Sunday, November 8, 2009

Blind video gamer sues Sony over accessibility

From AbleGamers.com:

Hot off the presses of many major gaming and technical news outlets is a story about a visually impaired gamer who is suing Sony online entertainment for game accommodations in massively multi-player online games. Alexander Stern, a disabled gamer from California, filed suit against multiple Sony publishing entities alleging that many gaming titles do not offer the proper accessibility as demanded by the Americans with disabilities act (ADA).

The ADA was created to ensure equality for all disabled people across America. The document states that reasonable accommodations must be made for all disabled patriots to be able to access goods and services provided to the public.

Stern alleges many games make accessibility accommodations such as color options for the colorblind, voiceover dialogue for visually impaired, close caption for the deaf gamer, and content assistance (i.e. giant arrows pointing which way to go) for cognitively disabled gamer, but allegedly none of these enhancements enable him to play SOE titles. He also claims that Sony has hindered his financial situation because Sony allows the player base to sell in game items legally on their sanctioned website. The items he could have been gathering for himself, if the game was more designed for his specific disability, would have helped aid his income stream.

Many opponents to the ADA state that the document is too loose and allows anyone to demand unreasonable accommodations. In the past, some lawsuits have included wheelchair-bound employment seekers suing strip club owners for inaccessible stripping poles, and other absurd situations.

Proponents of the ADA cite accommodation such as wheelchair ramps on street corners, verbal cues at street crossings, and Braille for common signs in public places like parks and zoos that would not have been in place without the legal document.

Even as the ADA nears its twentieth birthday, some still take objection to being forced into making accommodation for the disabled. While many disabled gamers, even members of AbleGamers, have had their lives enriched by the ADA, the real question is whether to risk this kind of backlash to the accessibility movement in gaming.

AbleGamers Stand:

In today's society, we want everything given to us right now. Our staff would love to be able to contact every single game manufacturer and demand that they put in accessibility for every type of disability known to man, but we also know that is an unreal request.

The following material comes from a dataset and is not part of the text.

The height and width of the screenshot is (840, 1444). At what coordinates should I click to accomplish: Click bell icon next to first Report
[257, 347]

The problem is that video games are proprietary, private, and often considered intellectual property. Adding accessibility to the industry has been a voluntary effort by the gaming publishers, and so far, the pendulum has been swinging to adding increasingly more accessibility, allowing more to participate in the gaming market.

AbleGamers has been working with developers for the past five years to incorporate as much accessibility as possible to each and every video game. However, it is important to remember that the gaming must come first and all other issues second. We are gamers who happen to be disabled and who need some small accommodations to help make gaming possible. We believe that going in speaking to the gaming companies, developers, producers, writers, directors, and everyone in between that actually makes the video games and showing them that there is a variant community of avid gamers just waiting to hand over their money, is a far better way to move game accessibility forward.

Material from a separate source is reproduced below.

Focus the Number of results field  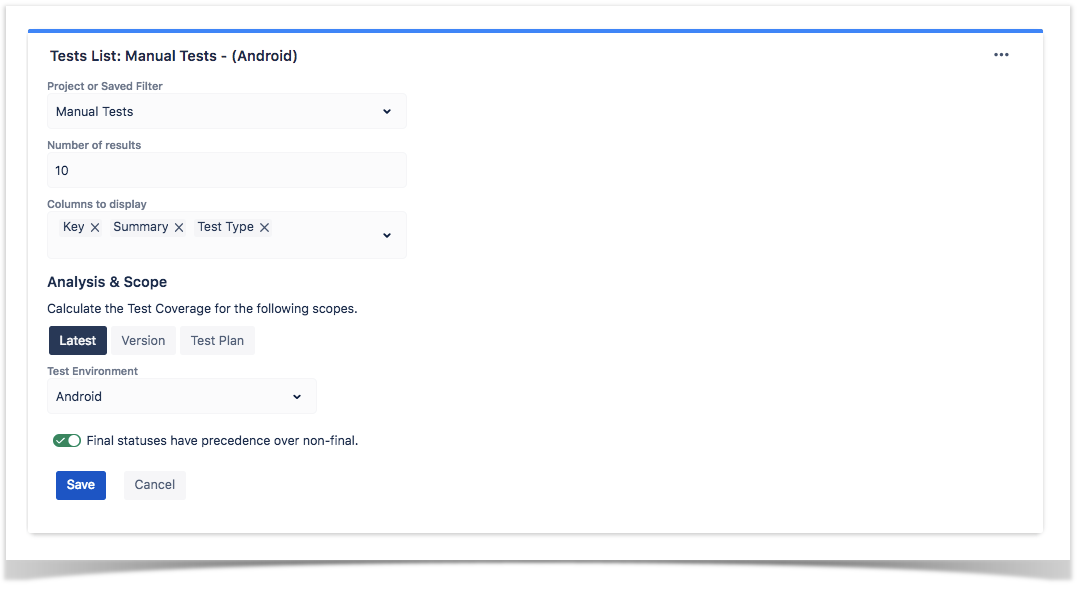click(227, 170)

Moreover, this is not about AbleGamers or what we feel we do very well. Although, AbleGamers has been directly responsible for helping multiple accessibility options to be placed into video games, this situation is about the cause. Places like the IGDA, GDC, and other profit and nonprofit organizations helped push the cause of accessible gaming forward every single day by showing the positive aspects of the disabled people which represents 15 to 17% of the total population. However, while our and other organizations push the movement forward by speaking to the people directly responsible for making the games, lawsuits such as this can serve to severely distract from what we have been working so hard to do over the last decade as an overall cause, not just this organization.

Mark Barlet, president of the AbleGamers nonprofit foundation has been issuing the following statement to press organizations contacting AbleGamers for our take on the situation:

While I can understand this gentleman's frustration I do not believe that the courts are the place to forward accessibility in the gaming space. As a gamer, I want games to be fun for as many people as possible, but as a person with disabilities, I understand that there are limitations that I am going to face in life. This is the nature of having a disability. I think that this approach does little to endure our community and our mission to the gaming public, and this move may lower the willingness of content producers to work with organizations like AbleGamers in making reasonable changes to their games to help accommodate as many disabled gamers as possible for fear of legal action.

As you can see from the comments section in Gamespot, Evilavatar, Slashdot, and a dozen other popular gaming magazine sites have already begun to fill up with negative comments. One part of our job is to convince game developers that adding accessibility is not only the right thing to do, but profitable for them as well. This ensures that the people sitting in the boardrooms who make the decisions on what features to add will be more inclined to okay the accessibility options. However, the other part of our job, and by "our" I mean everyone fighting for the accessibility cause from nonprofit organizations like this one down to the individual blogs, is to help remove the stigma from adding accessibility.

We need non-disabled gamers to understand and support the accessibility movement. We need them to understand that adding options for accessibility will in no way harm the creativity of the developers or the fun of the game. Many of the comments on the articles linked above include people fearful or hateful about accessibility cramping the style of the game. It is imperative that the message coming from our movement of accessibility be that these options can be added without anyone who doesn't need them ever knowing that they even exist in any given title.